Conclusion: The study revealed a negative correlation between BMI and the FI among the cancer patient cohort as well as their complex impact on mortality and highlighted the role of dietary supplement in cancer prognosis, indicating benefits for non-frail patients with BMI < 25 kg/m².

1 Introduction

In 2022, there were over 20.0 million new cancer cases and nearly 9.7 million cancer-related deaths all over the world, making it one of the leading causes of death globally (1). The burden of cancer is substantial and continuously evolving, with prevalence and mortality rates influenced by a myriad of factors including genetic susceptibility, infections, tobacco, alcohol, radiation, dietary habits, lifestyles, and other environmental exposures (2–4). Central to improving cancer outcomes is the identification and understanding of prognostic factors (5).

Body Mass Index (BMI) is widely recognized in clinical settings for its utility in evaluating the general health and nutritional status of patients (6–16). Studies have demonstrated mixed impacts of BMI on cancer patient survival, making it a controversial component in the holistic management of cancer patients (10–16). Beyond BMI, frailty is increasingly recognized in guiding healthcare and predicting clinical outcomes of patients, particularly among the elderly. It represents an individual’s health status and capacity to withstand stressors such as illness or treatment (17). The frailty index (FI) has been identified as a significant predictor of prognosis in many diseases, such as cardiovascular diseases, respiratory illnesses, infections, and cerebrovascular diseases (18–20). Additionally, the role of dietary supplement in the management and prognosis of cancer patients is increasingly being recognized (21–23).

The primary objective of this study is to investigate the associations between BMI, FI, and mortality in a cohort of American cancer patients from the National Health and Nutrition Examination Survey (NHANES) and explore the impact of dietary supplement usage on survival outcomes within different contexts of BMI and FI.

2 Materials and methods

2.1 Study population and design

This research encompasses the analysis of the NHANES database from 1999 to 2018, which is a comprehensive data collection representing the non-institutionalized, civilian population of the United States through a national, multistage, stratified, clustered probability sampling approach. The National Center for Health Statistics Ethics Review Board sanctioned the survey, and all participants provided their written consent.

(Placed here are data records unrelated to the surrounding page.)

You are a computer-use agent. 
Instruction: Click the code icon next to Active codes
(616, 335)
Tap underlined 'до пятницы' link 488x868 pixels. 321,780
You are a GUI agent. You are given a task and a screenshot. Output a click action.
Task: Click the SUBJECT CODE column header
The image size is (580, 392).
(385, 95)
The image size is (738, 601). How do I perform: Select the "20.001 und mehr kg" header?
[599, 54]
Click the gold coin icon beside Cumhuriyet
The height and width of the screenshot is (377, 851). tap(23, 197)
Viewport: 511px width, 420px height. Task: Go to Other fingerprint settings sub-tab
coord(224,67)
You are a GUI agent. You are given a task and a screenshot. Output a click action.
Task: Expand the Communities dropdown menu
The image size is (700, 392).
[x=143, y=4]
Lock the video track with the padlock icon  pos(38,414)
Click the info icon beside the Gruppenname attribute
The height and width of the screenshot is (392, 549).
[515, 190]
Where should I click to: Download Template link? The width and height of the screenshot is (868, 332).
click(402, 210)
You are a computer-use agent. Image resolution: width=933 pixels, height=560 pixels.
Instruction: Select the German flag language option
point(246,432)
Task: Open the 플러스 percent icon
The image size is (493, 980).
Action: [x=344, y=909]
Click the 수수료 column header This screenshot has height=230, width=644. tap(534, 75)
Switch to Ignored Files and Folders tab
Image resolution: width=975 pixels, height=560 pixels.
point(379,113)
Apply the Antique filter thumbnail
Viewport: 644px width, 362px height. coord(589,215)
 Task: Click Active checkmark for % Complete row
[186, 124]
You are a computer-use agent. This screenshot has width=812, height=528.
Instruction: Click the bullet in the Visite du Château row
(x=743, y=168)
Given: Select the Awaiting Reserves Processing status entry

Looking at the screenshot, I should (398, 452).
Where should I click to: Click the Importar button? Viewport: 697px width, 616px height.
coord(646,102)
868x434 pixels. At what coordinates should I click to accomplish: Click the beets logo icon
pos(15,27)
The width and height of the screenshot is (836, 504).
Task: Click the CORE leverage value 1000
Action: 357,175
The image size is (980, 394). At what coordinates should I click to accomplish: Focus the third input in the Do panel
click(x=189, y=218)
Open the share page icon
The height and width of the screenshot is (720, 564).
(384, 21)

The analysis incorporated data from ten NHANES cycles spanning the years 1999 to 2018, initially involving 101,316 individuals. Exclusions were made for 96,150 individuals due to a lack of self-reported cancer history, 304 individuals due to absent follow-up information, three individuals missing data on dietary supplement, and 927 individuals with incomplete data on other variables. Finally, the study included 3,932 participants for the final analysis. The selection process is depicted in Figure 1.

Figure 1

Figure 1. Study flowchart.

2.2 Definition of BMI, FI, and dietary supplement use

BMI was determined by the ratio of weight in kilograms (kg) to the square of height in meters (m²). Based on BMI, participants were classified into three categories: normal weight (BMI < 25 kg/m²), overweight (25 ≤ BMI < 30 kg/m²), and obese (BMI ≥ 30 kg/m²). The FI comprised 49 items spanning multiple systems, including cognition, dependence, depression, comorbidities, hospital utilization and general health, physical performance, and anthropometry and laboratory values. The FI score is the ratio of observed deficits to the total possible deficits (24). Details of the FI components and their scoring are available in Supplementary Table S1. Individuals who answered “yes” to the question “Have you used or taken any vitamins, minerals, or other dietary supplement in the past month” in the NHANES survey were categorized as dietary supplement users.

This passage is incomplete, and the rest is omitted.